16 Terzelfder tijd zijn wij ons er volledig van bewust dat onze vijand, Satan, zeer machtig is, en hij zal ons tot het bittere einde hevig tegenstand bieden. Zijn aanvallen kunnen openlijk en flagrant zijn, of subtiel en bedrieglijk. Vervolging kan plotseling de kop opsteken in gebieden waar wij in het verleden alleen maar vrede hebben gekend. Goddeloze tegenstanders kunnen boosaardige en niet-aflatende pogingen doen om ons op onrechtvaardige wijze te onderdrukken. Mettertijd zal het al diegenen duidelijk worden dat zij ’in werkelijkheid tegen God strijden’, en hij zal hen vernietigen (Hand. 5:38, 39; 2 Thess. 1:6-9).

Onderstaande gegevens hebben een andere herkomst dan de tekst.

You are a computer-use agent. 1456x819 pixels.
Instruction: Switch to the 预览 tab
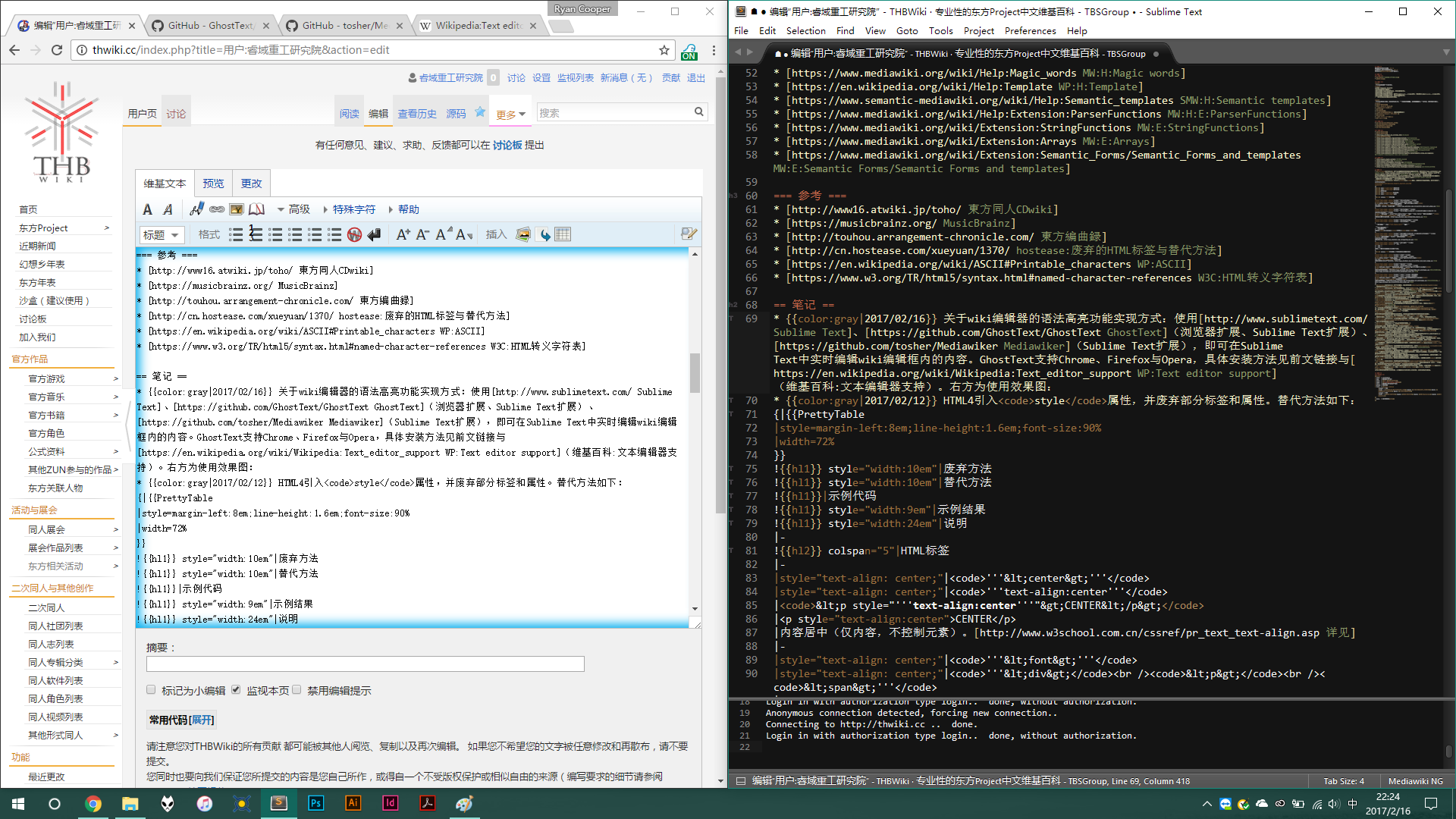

Intussen zijn wij, ongeacht wat wij moeten verduren, vastbesloten standvastig en loyaal te blijven in het dienen van Jehovah en het prediken van de Koninkrijksboodschap. Wij zijn het gelukkigste volk op aarde, want wij weten dat ’wij nadat wij zijn goedgekeurd, de kroon des levens zullen ontvangen’. — Jak. 1:12.